Ben Bradlee — the editor of the Washington Post, where Woodward and Bernstein broke the Watergate story — was well aware of his pal Kennedy’s misuse of the tax and investigative agencies. Not only did he not report it, he allowed himself and his paper to be manipulated by information JFK had wrongly obtained.
This totally changes the Watergate narrative. Nixon’s dirty tricks and enemy lists may have been creepy and wrong, but the press exposure of these misdemeanors came after years of ignoring similar and worse malfeasance by Democrat administrations.
That changes what Watergate means. That transforms it from a heroic crusade into a political hit job, Democrat hackery masquerading as nobility. The press turned a blind eye to the corruption of JFK and LBJ, then raced to overturn the election of a man they despised—despised in part because he battled the Communism many of them had espoused.
What is it Karl Marx said: History repeats itself, the first time as tragedy, the second time as farce?
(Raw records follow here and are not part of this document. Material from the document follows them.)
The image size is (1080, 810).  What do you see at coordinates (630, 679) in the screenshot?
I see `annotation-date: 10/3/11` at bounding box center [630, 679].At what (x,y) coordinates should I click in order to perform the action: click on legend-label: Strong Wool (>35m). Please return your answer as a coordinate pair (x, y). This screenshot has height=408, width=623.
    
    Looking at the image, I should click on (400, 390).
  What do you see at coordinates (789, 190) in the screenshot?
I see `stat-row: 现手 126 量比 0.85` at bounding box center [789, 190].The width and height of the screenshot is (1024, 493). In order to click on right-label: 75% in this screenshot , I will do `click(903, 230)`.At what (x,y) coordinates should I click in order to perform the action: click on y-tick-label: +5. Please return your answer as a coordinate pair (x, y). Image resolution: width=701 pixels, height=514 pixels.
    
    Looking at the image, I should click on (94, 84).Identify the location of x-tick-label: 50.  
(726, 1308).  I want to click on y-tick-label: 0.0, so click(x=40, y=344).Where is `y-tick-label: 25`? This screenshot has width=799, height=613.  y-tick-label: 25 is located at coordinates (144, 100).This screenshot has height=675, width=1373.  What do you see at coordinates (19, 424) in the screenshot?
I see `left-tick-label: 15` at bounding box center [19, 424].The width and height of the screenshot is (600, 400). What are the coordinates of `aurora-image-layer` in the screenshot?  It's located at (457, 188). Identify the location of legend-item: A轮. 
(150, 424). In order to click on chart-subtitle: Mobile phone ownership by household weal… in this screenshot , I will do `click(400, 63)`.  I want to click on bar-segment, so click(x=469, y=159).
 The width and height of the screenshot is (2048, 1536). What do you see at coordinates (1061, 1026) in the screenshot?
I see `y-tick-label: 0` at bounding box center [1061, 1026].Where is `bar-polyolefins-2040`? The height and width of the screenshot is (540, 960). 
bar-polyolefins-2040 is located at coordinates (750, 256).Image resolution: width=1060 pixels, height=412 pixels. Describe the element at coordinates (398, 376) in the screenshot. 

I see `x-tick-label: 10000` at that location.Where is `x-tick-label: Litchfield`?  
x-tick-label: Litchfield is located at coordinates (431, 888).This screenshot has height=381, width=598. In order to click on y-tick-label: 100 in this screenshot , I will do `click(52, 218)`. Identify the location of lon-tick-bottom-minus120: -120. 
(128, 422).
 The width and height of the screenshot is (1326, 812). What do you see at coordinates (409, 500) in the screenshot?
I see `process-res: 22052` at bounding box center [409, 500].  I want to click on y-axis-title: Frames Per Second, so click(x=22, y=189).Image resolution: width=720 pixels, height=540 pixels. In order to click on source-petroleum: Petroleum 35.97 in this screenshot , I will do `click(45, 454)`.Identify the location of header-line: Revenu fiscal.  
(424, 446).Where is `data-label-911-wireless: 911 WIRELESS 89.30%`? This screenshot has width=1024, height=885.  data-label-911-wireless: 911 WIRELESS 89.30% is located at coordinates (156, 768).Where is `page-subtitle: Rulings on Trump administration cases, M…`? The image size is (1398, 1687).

Some blame Watergate for this abrupt collapse of trust in institutions, but not very convincingly. For one thing, the decline in trust begins to appear in the polls as early as 1966, almost a decade before the Watergate was known as anything more than a big hole in the ground alongside the Potomac River. For another, the nation had managed unconcernedly to shrug off Watergate-style events before. Somebody bugged Barry Goldwater’s apartment during the 1964 election without it triggering a national trauma. The Johnson administration tapped the phones of Nixon supporters in 1968, and again nothing happened. John F. Kennedy regaled reporters with intimate details from the tax returns of wealthy Republican donors, and none of the reporters saw anything amiss. FDR used the Federal Bureau of Investigation to spy on opponents of intervention into World War II—and his targets howled without result. If Watergate could so transform the nation’s sense of itself, why did those previous abuses, which were equally well known to the press, not do so? Americans did not lose their faith in institutions because of the Watergate scandal; Watergate became a scandal because Americans were losing faith in their institutions.